Selected text -
Unix Technical Forum

Table Design Question

This is a discussion on Table Design Question within the Informix forums, part of the Database Server Software category; --> I've got this little 30million row table, the entry point wrt to the app will be via a char(12) ...


Go Back   Unix Technical Forum > Database Server Software > Informix

FAQ Members List Calendar Search Today's Posts Mark Forums Read
  #1 (permalink)  
Old 04-19-2008, 09:01 PM
Paul Watson
 
Posts: n/a
Default Table Design Question

I've got this little 30million row table, the entry point wrt to
the app will be via a char(12) unique field. No real hassles, a little
big of fragmentation and it's all fine but ...

The typical search is <str>* [25%] *<str> [25%] and *<str>* [50%],
and to make life more awkward it has to treat certain characters
as identical so, for example, 0 [zero] = O [letter] and vice versa.
But at least it's not case sensitive.

It has a major update applied once per week (about 10%) but apart from
that it is static.

All smart arse ideas accepted:-))


--
Paul Watson #
Oninit Ltd # Growing old is mandatory
Tel: +44 1436 672201 # Growing up is optional
Fax: +44 1436 678693 #
Mob: +44 7818 003457 #
www.oninit.com #
Digg this Post!Add Post to del.icio.usBookmark Post in TechnoratiFurl this Post!
Reply With Quote
  #2 (permalink)  
Old 04-19-2008, 09:01 PM
Art S. Kagel
 
Posts: n/a
Default Re: Table Design Question

On Fri, 23 Jan 2004 06:28:18 -0500, Paul Watson wrote:

> I've got this little 30million row table, the entry point wrt to the app
> will be via a char(12) unique field. No real hassles, a little big of
> fragmentation and it's all fine but ...
>
> The typical search is <str>* [25%] *<str> [25%] and *<str>* [50%], and to
> make life more awkward it has to treat certain characters as identical so,
> for example, 0 [zero] = O [letter] and vice versa. But at least it's not
> case sensitive.

Provided data -

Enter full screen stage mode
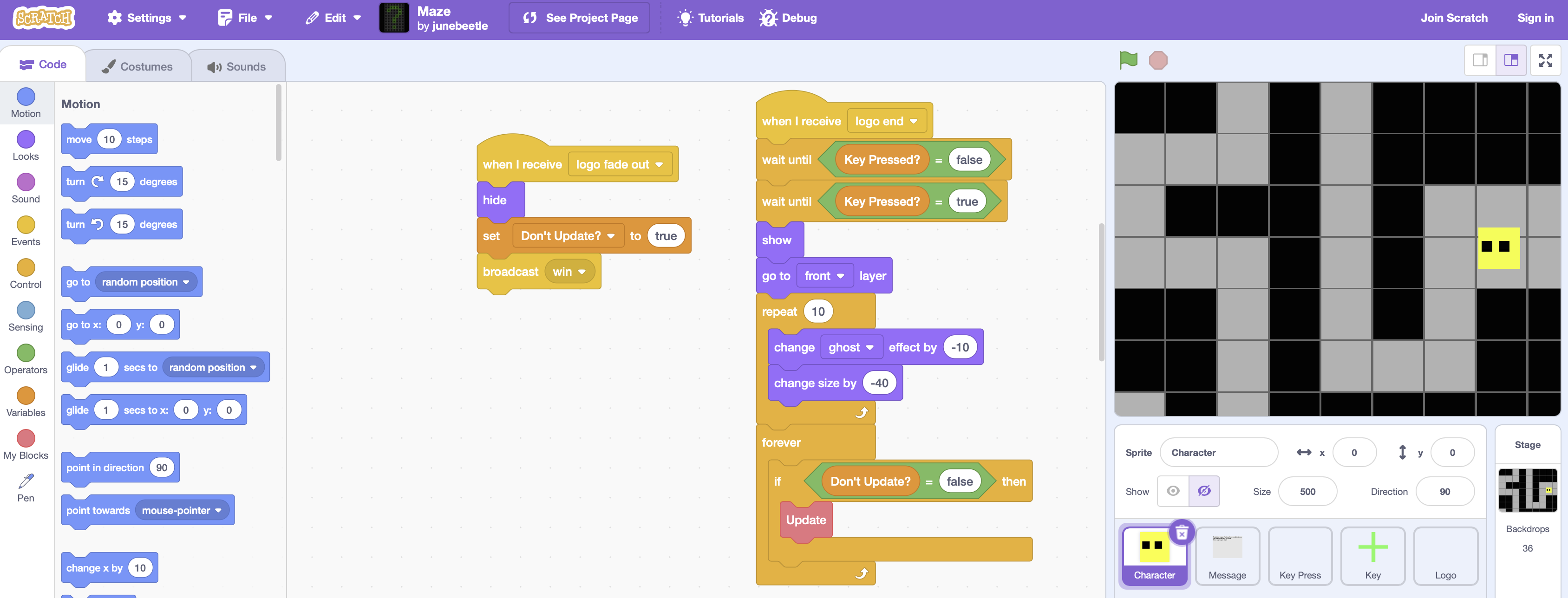 click(x=1545, y=60)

What is needed -
Answer these about the forum thread on table design:
(a) How many rows does the table hold?
(b) How often is the major update applied, and about what share of the table does it cover?
(c) Which two characters are given as an example of characters the search must treat as identical?

Expected output -
(a) About 30 million rows.
(b) Once per week, covering about 10%.
(c) 0 (zero) and O (the letter).